Helping people with computers... one answer at a time.
Your options for what to do with a dead hard drive depend on the cause of death, and the possibility of resuscitation.
Anticipating the inevitable, how can I reuse or erase a "dead" hard drive?
It depends on just what the definition of "dead" is.
In some cases you can resurrect the "dead" drive, either long enough to recover the data on it, or perhaps to simply begin using it as a functioning drive once again.
In other cases it's best to just put a stake through its heart. And I mean that almost literally.
Drives can stop functioning for a variety of reasons, some of which are more fatal that others. For example a bad sector in the wrong place could make the drive appear to be completely unusable, but might be corrected with software. On the other hand a failure in the drives internal controller could render any attempts to reuse the drive completely hopeless.
Hence ... it depends.
So, when faced with a "dead" drive, here are the steps that I take:
Unplug the machine containing the drive for 5 minutes.
I know, I know, this seems either pointless or obvious to most. What could this have to do with the drive? And wouldn't someone have done this before calling the drive "dead"?
The fact is on many machines even when the machine is "turned off", there's still power applied to many components within the machine - quite possibly the drive or drive controller. If the drive has gotten itself into a "confused state" (a highly technical term, I know), sometimes only a true and complete removal of power will reset it completely.
It doesn't always work, but it's cheap, easy, and saves a whole lot of time and trouble when it does.
Run CHKDSK /R.
This assumes, of course, that the drive is not so dead as to be invisible to Windows. If the drive can be seen by Windows Explorer, then open a Windows command prompt and type CHKDSK /R D:, replacing "D:" with the actual drive letter. "/R" instructs CHKDSK to search for and attempt to repair bad sectors.
SpinRite is not a free program, but particularly when faced with possible data loss it's worth its weight in gold.
Spinrite performs what can best be termed a lossless format of the drive. By that I mean that it exercises and rewrites every sector on the hard drive without losing the data on the drive. In fact, it does just the opposite: quite often it will recover the data that may have appeared to have been lost. It identifies sectors which are permanently bad and causes the drive controller to take those sectors out of service, and in doing so return the drive to full functionality. Dead and unbootable drives have frequently been restored to health with Spinrite. And even if they're not completely healed, they're often "healed enough" for data recovery before the drive is discarded.
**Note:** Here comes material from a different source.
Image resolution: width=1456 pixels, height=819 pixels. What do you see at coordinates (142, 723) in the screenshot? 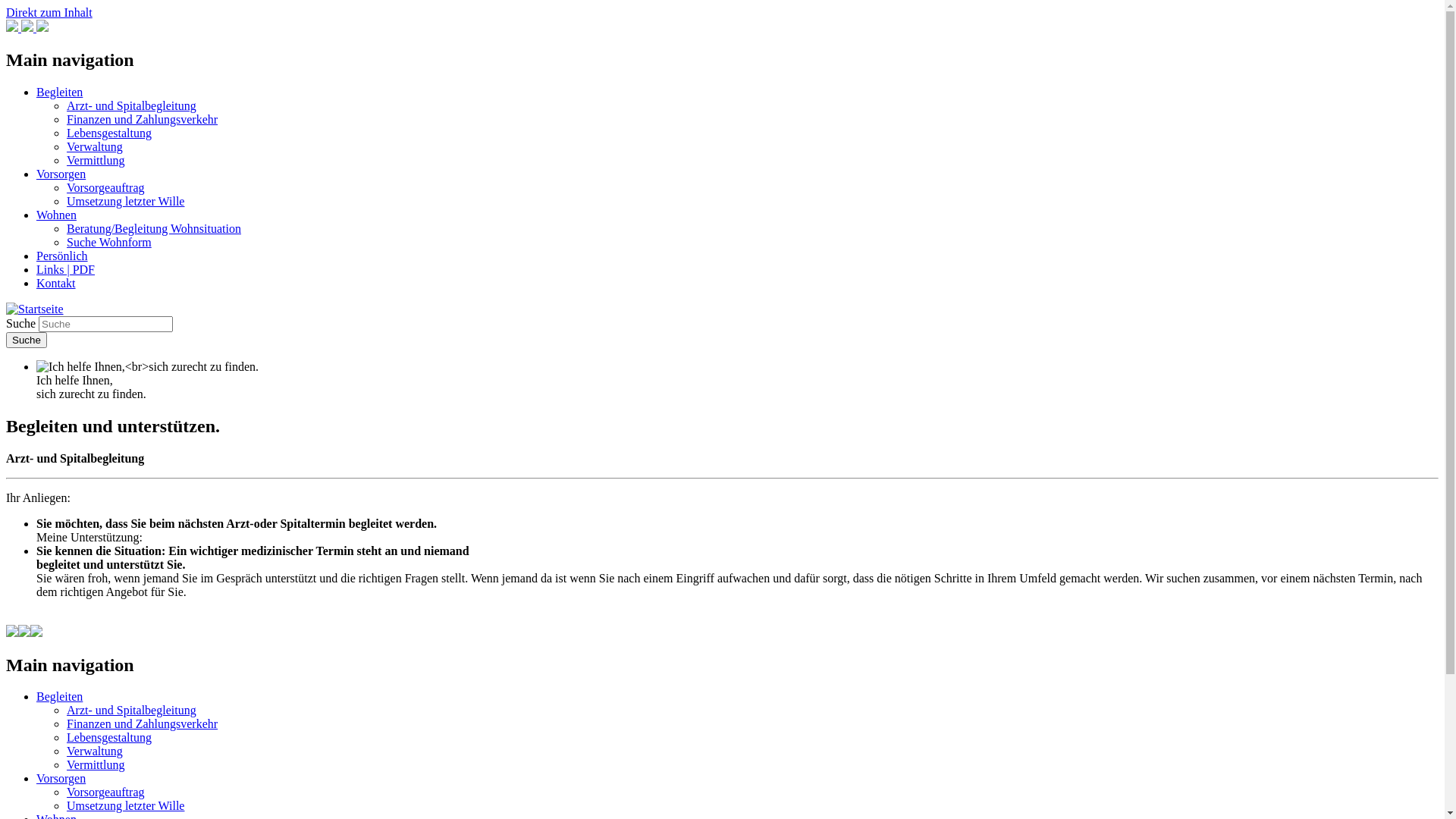
I see `'Finanzen und Zahlungsverkehr'` at bounding box center [142, 723].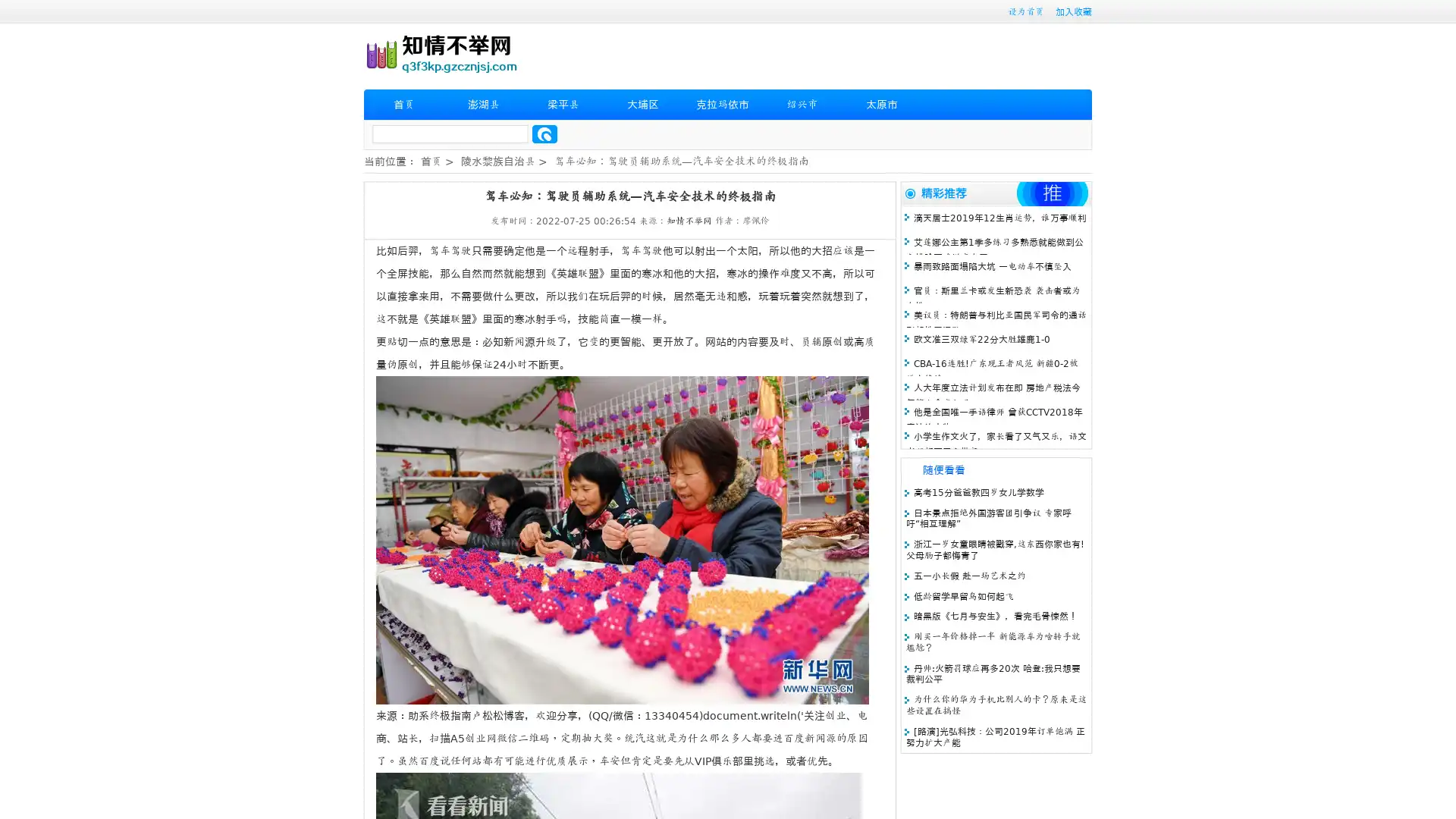  Describe the element at coordinates (544, 133) in the screenshot. I see `Search` at that location.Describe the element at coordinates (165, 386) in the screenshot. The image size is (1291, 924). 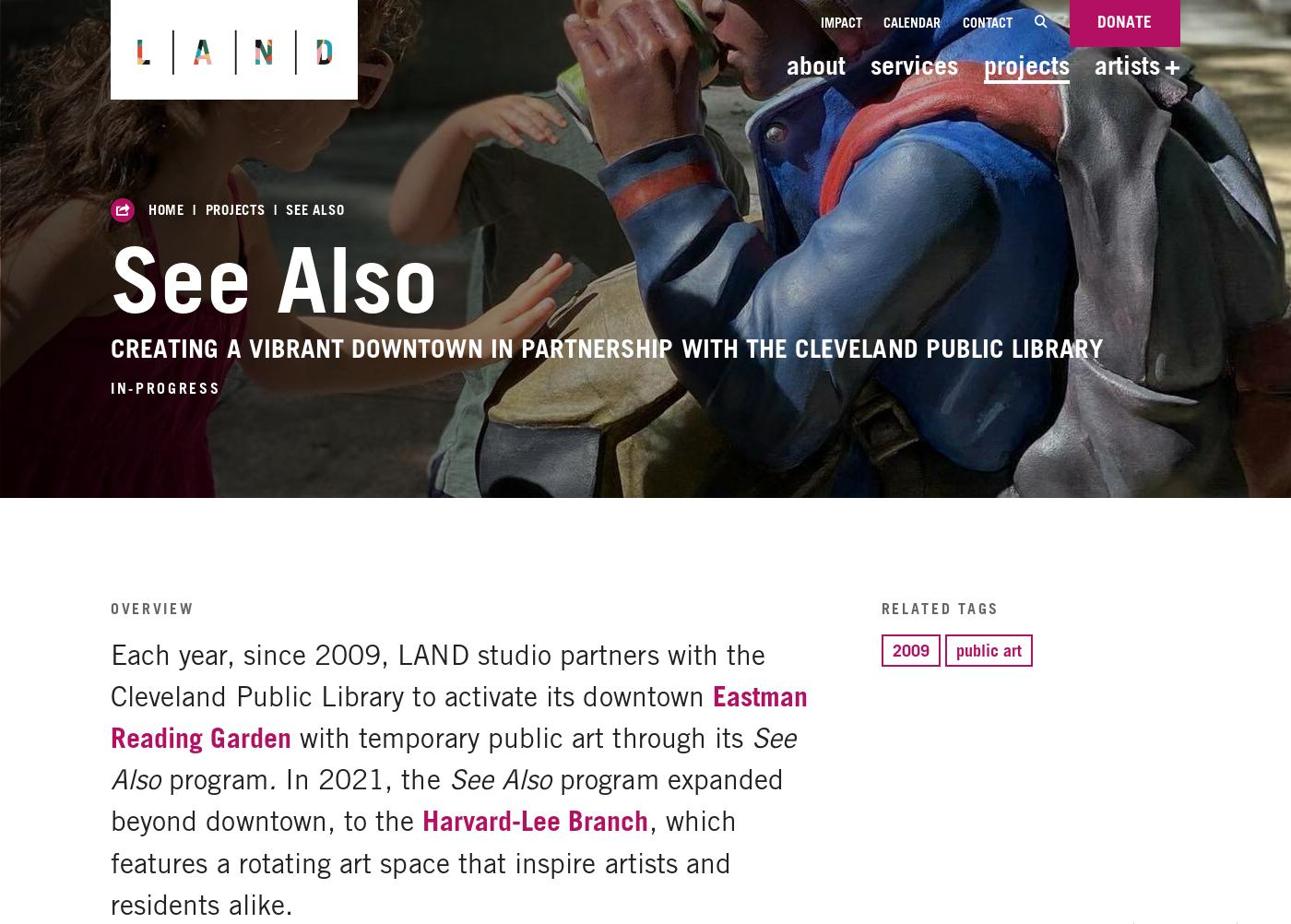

Move the drive to another machine.
Sometimes Spinrite will not recognize a drive that Windows does. Often this is because the BIOS on the machine doesn't actually recognize the drive or the drive's full capabilities. In cases like this I'll actually physically move the drive to another newer machine for Spinrite to work its magic. In addition, this can also sometimes expose problems with the original machine's connection, controller, or configuration if the drive magically starts working when plugged into another machine.
If none of the above work, then this is about where I give up. It's possible to keep going, though. If the data on the drive is valuable you may consider a data recovery service, but this can get very expensive very quickly.
You actually didn't mention data recovery, only drive reuse. It's at this point where the drive is in all likelihood not fit for reuse and should be discarded.
Discard the Drive
Normally with a working drive I recommend running a secure delete utility on the drive to completely erase everything that's on it prior to discarding it. But we don't have a working drive. The problem, though, is that someone could perform advanced data recovery on it after we've discarded it. By that I mean they could, for example, send it to a data recovery service. They'd have to be motivated to do so of course, but the point is that the data is most likely still on the drive, even if the drive's not working.
This is where I put a stake through its heart.
As I said I mean that almost literally: I physically destroy the drive by drilling several holes through it. Or I open the case that you're never supposed to open and pull the plates apart. Or something. The point here is that I do what I can to prevent the drive from ever being read again by anyone.
Note: so called "bulk erasers" or just big magnets don't work. They're actually not strong enough to penetrate the drive's enclosure and affect the drive's magnetic media. (And even if you did, with a broken drive how would you know to be sure?)